(Stored items)
——————

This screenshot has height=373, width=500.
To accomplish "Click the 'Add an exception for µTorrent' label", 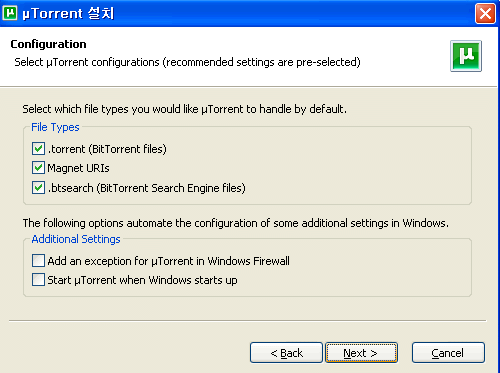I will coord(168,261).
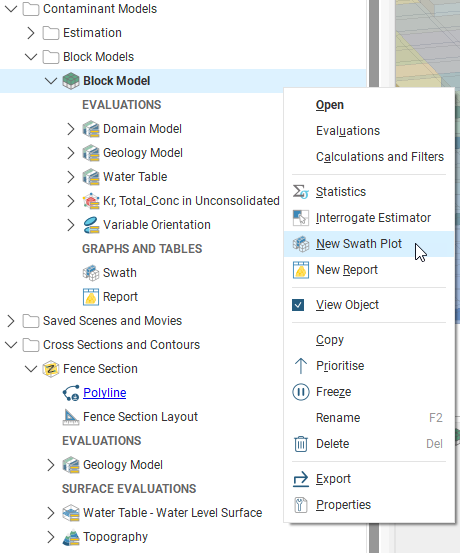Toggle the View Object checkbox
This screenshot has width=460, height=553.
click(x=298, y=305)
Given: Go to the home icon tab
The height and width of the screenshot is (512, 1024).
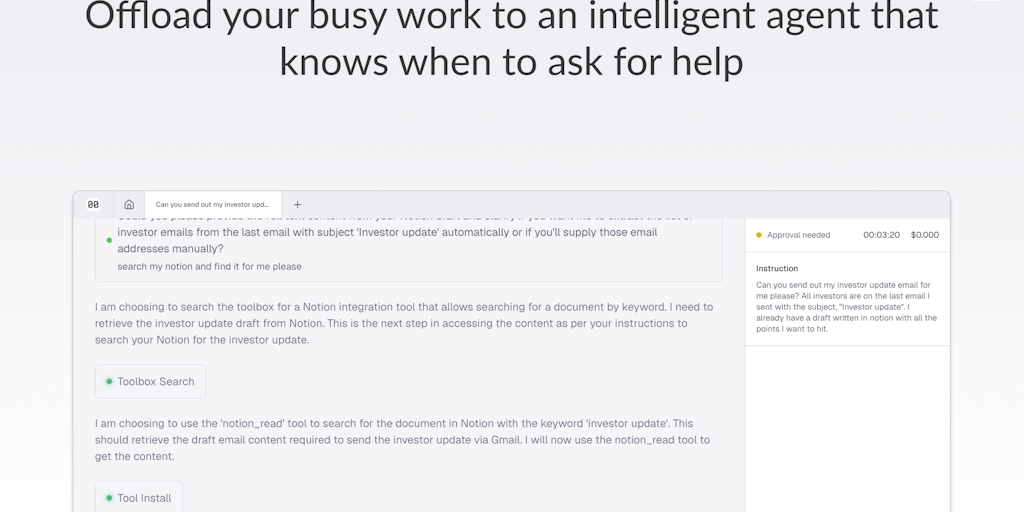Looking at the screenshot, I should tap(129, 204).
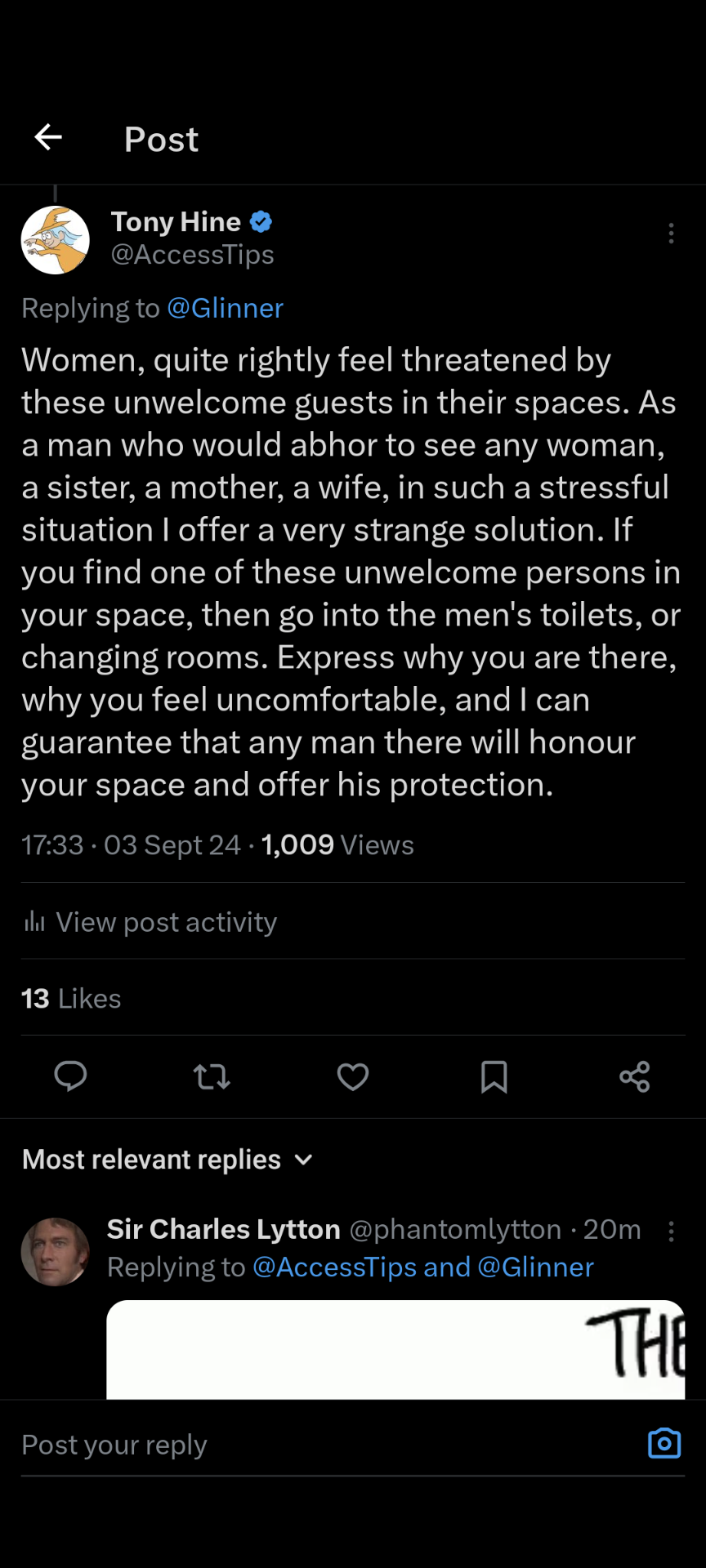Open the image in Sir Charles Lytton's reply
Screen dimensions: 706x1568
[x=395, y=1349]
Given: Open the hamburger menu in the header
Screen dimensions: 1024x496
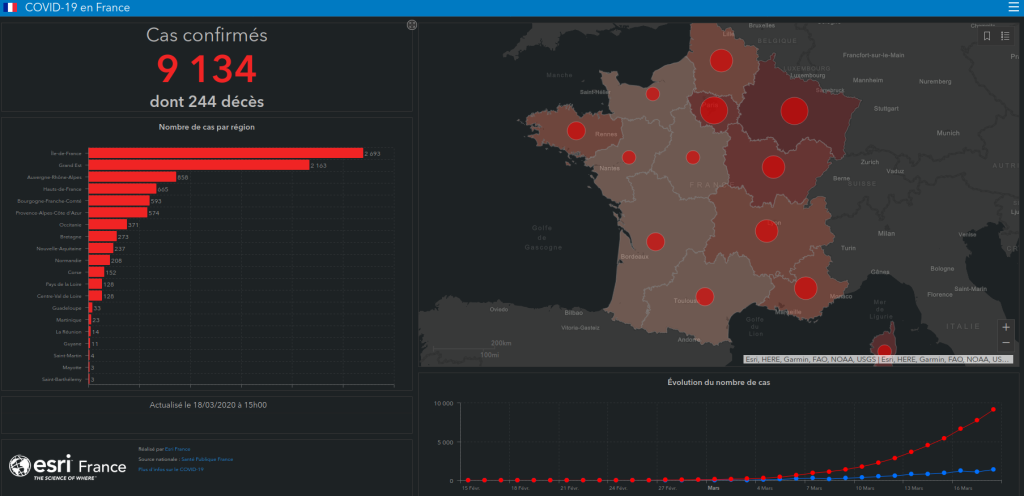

——————

• [What you have to do]: Among the lines of the data, some may contain the string "Given"; report how many, and nothing more.

• [Solution for this task]: 2